# GIVEN INFORMATION
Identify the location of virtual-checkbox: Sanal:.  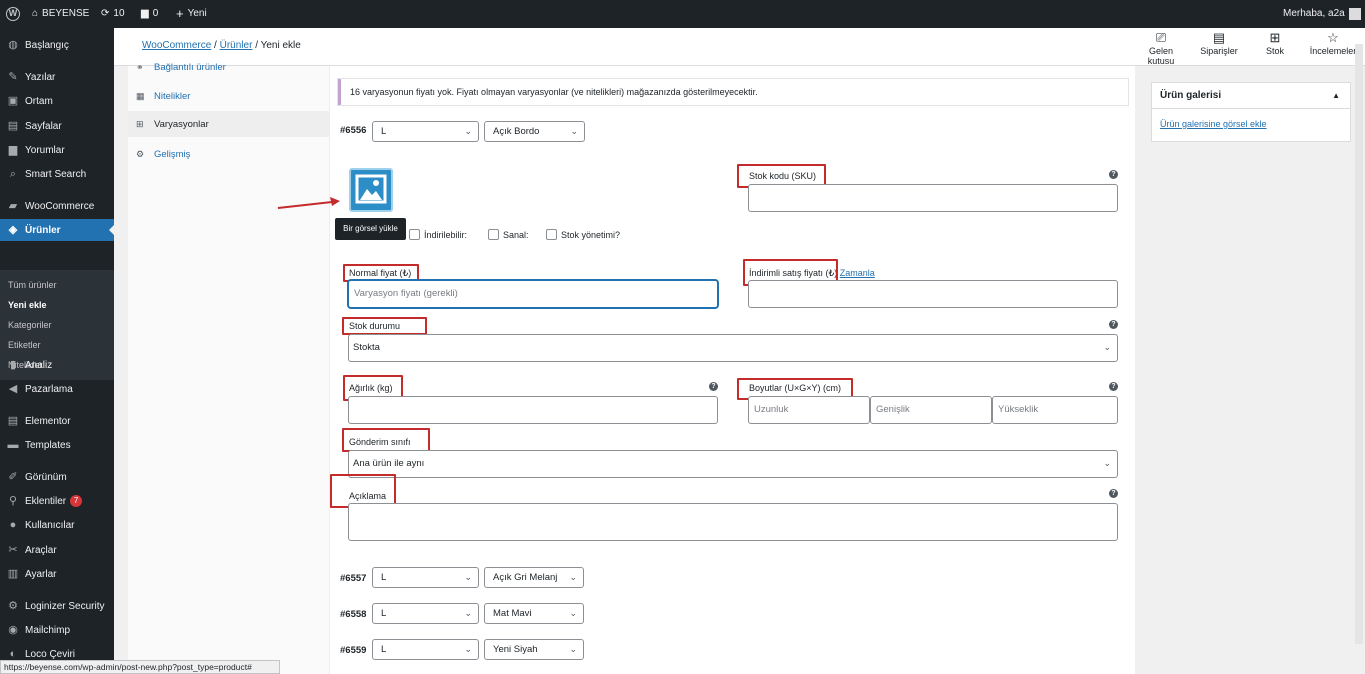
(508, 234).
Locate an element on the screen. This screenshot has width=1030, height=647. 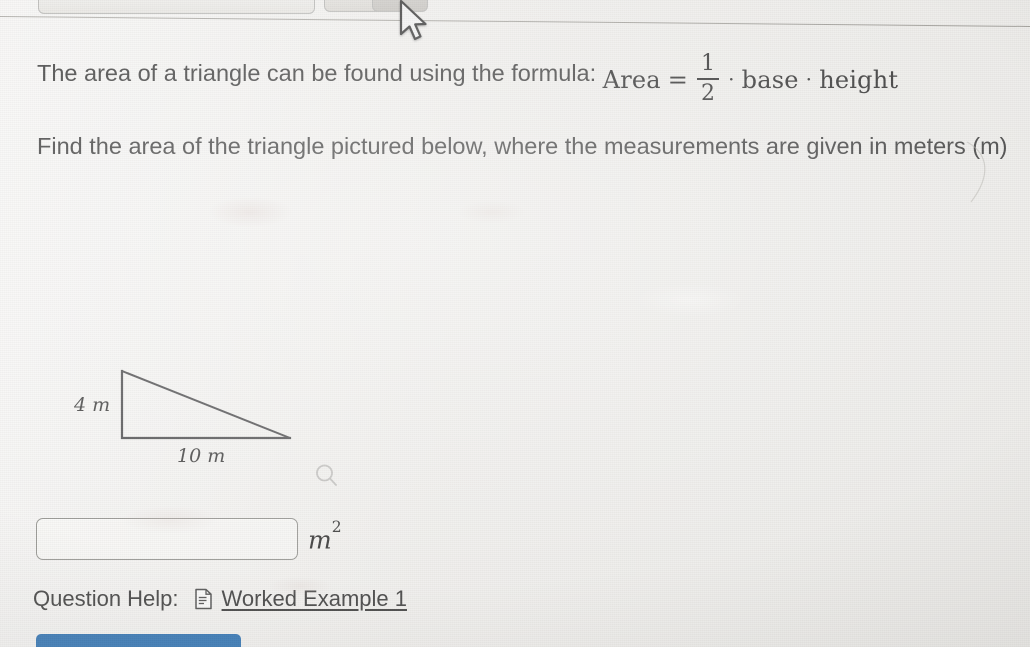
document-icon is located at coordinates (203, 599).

--

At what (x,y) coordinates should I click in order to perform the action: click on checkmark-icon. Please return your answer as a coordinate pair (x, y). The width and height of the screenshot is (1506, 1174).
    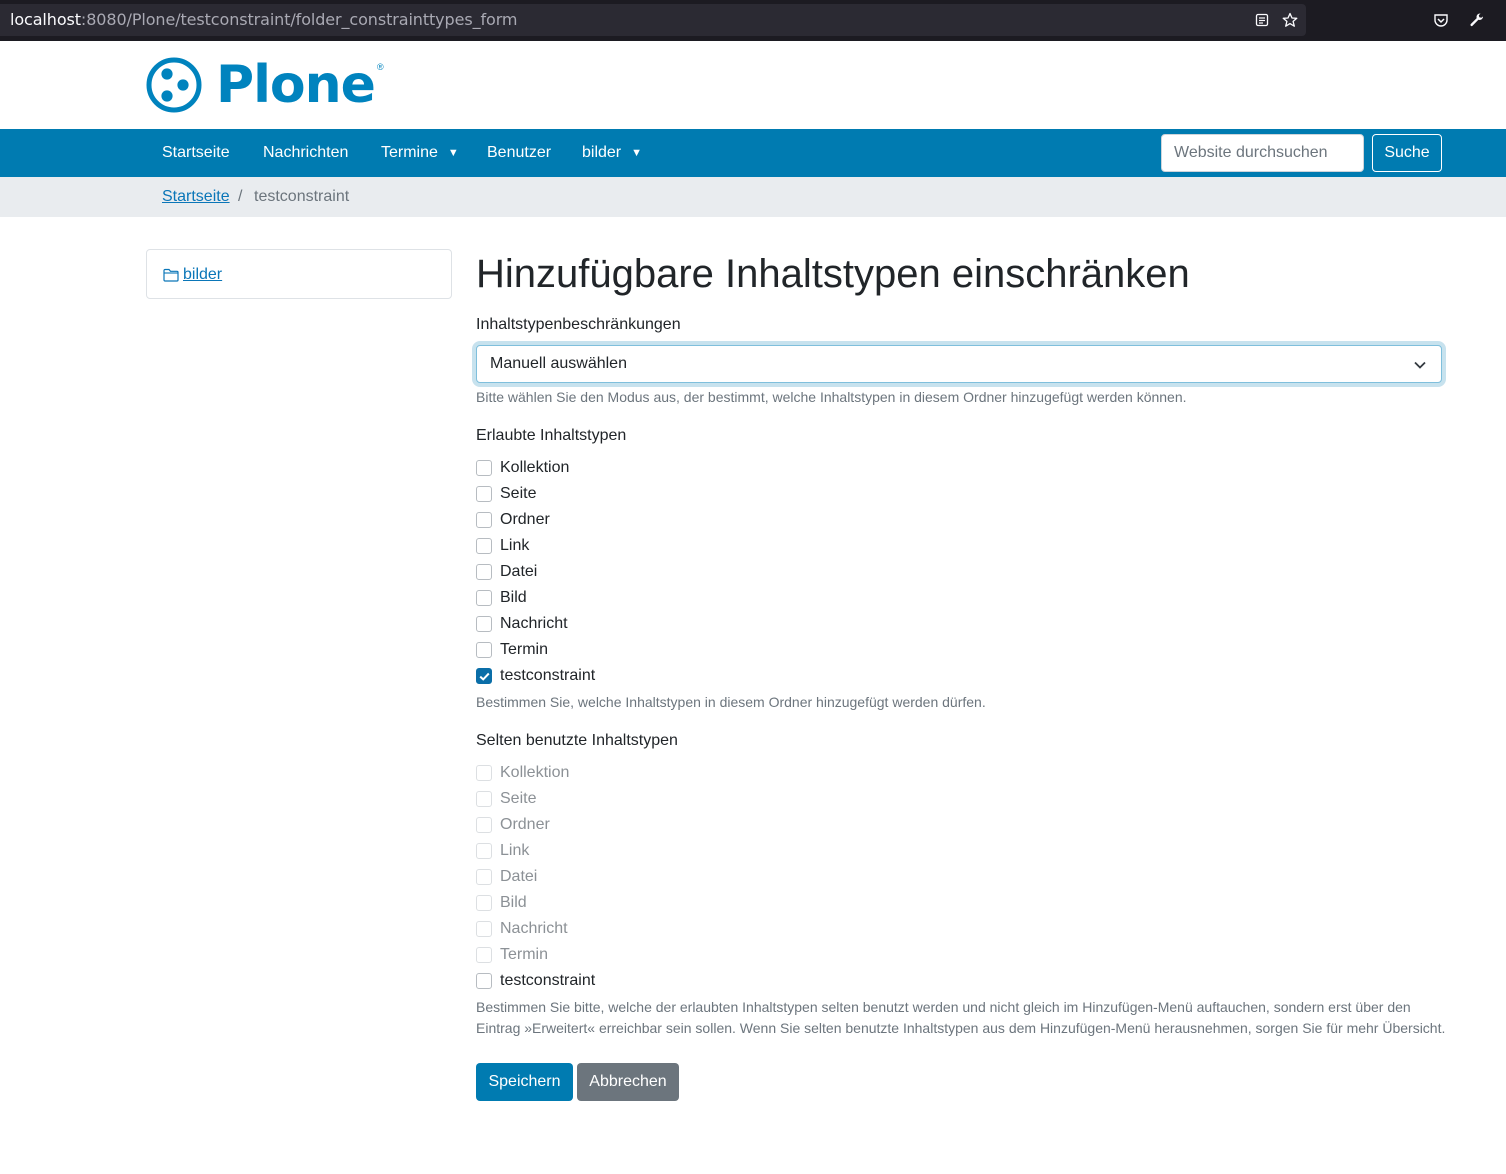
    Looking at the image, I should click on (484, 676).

# WORK INSTRUCTION
How many lines of the data above contain the string "icon"? Case counts. Reply with the number only.

# RESULT FOR THIS TASK
2